Start of DATA LISTING
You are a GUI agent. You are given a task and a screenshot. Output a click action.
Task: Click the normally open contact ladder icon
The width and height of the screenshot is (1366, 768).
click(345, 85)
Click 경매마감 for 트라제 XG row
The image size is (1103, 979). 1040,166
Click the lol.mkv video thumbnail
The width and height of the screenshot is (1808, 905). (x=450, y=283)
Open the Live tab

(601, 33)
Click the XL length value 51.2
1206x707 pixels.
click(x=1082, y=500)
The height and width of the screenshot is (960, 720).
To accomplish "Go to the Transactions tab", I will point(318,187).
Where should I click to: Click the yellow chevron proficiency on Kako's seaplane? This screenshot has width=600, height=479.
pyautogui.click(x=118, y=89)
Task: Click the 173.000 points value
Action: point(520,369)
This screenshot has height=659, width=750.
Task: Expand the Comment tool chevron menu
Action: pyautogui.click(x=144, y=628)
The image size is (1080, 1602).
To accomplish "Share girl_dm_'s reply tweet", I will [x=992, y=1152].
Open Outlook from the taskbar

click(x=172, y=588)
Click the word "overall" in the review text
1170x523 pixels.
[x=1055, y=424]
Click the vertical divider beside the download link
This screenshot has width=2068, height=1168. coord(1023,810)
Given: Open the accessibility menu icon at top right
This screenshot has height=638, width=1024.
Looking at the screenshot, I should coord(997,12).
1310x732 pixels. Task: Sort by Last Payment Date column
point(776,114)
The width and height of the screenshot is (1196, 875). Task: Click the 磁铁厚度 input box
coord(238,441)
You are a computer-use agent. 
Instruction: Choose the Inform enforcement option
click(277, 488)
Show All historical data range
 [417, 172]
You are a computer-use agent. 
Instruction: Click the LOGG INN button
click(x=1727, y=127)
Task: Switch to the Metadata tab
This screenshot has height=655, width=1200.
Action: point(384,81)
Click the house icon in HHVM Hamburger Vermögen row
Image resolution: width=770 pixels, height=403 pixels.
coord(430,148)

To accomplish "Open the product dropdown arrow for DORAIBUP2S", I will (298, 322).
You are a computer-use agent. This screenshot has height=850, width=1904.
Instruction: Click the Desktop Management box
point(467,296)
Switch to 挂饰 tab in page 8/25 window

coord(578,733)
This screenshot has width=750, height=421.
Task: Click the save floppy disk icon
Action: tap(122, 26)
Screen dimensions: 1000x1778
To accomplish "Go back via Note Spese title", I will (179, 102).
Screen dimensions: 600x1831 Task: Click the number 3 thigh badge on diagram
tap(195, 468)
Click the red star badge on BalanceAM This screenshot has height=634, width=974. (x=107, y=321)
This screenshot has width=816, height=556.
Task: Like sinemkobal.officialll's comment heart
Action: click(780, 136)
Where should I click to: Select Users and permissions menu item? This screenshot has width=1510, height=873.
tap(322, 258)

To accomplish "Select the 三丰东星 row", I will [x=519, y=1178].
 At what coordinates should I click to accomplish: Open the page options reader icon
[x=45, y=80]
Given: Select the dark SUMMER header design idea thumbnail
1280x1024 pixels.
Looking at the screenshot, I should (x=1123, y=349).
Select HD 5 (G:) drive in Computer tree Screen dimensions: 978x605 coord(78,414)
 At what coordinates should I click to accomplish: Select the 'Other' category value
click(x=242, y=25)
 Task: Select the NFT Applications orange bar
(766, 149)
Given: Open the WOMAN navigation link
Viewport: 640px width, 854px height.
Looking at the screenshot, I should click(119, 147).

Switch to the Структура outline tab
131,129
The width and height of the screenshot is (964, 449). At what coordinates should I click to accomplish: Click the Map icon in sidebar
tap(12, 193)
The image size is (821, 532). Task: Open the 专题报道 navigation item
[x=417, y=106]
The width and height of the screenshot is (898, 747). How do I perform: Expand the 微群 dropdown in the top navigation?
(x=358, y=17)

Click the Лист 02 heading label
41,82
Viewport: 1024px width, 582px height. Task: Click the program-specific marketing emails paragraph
End of DATA LISTING
WORK TO COMPLETE:
Working through the records, find each line containing the word "agent" and copy it.

TASK RESPONSE:
You are a GUI agent. You are given a task and a screenshot. Output a click action.
You are a computer-use agent. 
You are a computer-use agent. 
You are a computer-use agent. This screenshot has height=850, width=1904.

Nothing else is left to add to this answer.